For decades, the value creation playbook closely resembled the act of “squeezing a lemon.” We focused heavily on improving company earnings, cutting costs, driving efficiency, and freeing up working capital. But with plenty of available capital and the growth in tech-focused funds, valuations are at an all-time high — and investors are seeking those same kinds of rewards. Returns on these higher valuations will require a new playbook, one that’s focused on top-line growth. PE firms of the future will need to build out their portfolio companies’ longer-term growth strategies, increase their total addressable market, differentiate existing offerings, and launch new ones.

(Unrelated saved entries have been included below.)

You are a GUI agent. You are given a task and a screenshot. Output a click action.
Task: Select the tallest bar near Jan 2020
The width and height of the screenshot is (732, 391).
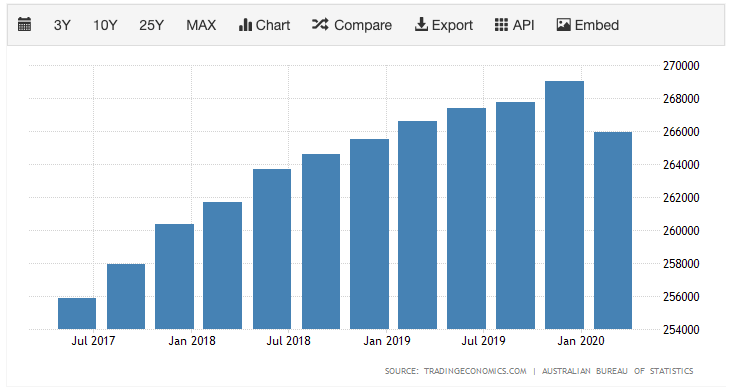(564, 205)
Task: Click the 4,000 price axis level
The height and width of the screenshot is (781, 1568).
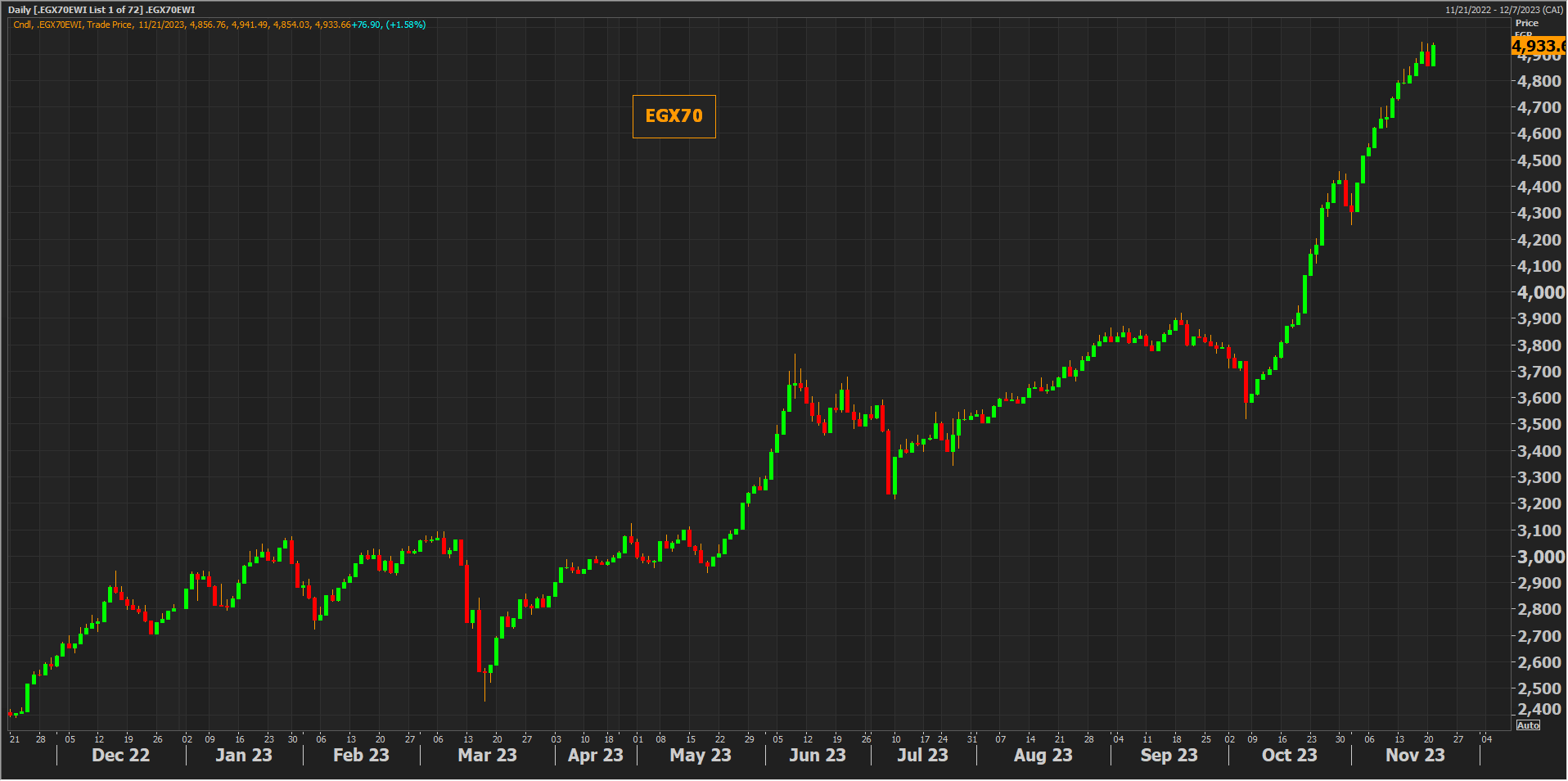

With a Future Focused Strategy, PE firms can build high-growth businesses that deliver value long after they’ve exited the investment.
Future Focused Initiatives
Portfolio Growth Playbooks
Rather than just focusing on what peers are doing, build a playbook that determines where a portfolio company could play and how it will win based on its unique market and what its customers really want and need. Determine the right first investments you need to get moving.
Acquisition Strategy Sprints
Best-in-class PE firms will need to do more than spot deals and cut overhead. Now’s the time to step up your traditional due diligence efforts and develop a thesis for how a potential acquisition can dramatically increase its multiple beyond governance changes and operational improvements.
Proofs of Concept
Failed strategies often suffer from the “missing middle” — the crucial work of translating a strategy into an operational reality that people understand and rally around. Turn strategy into a robust execution framework by building out in-market pilots to learn quickly, iterate, and keep moving toward the value creation target.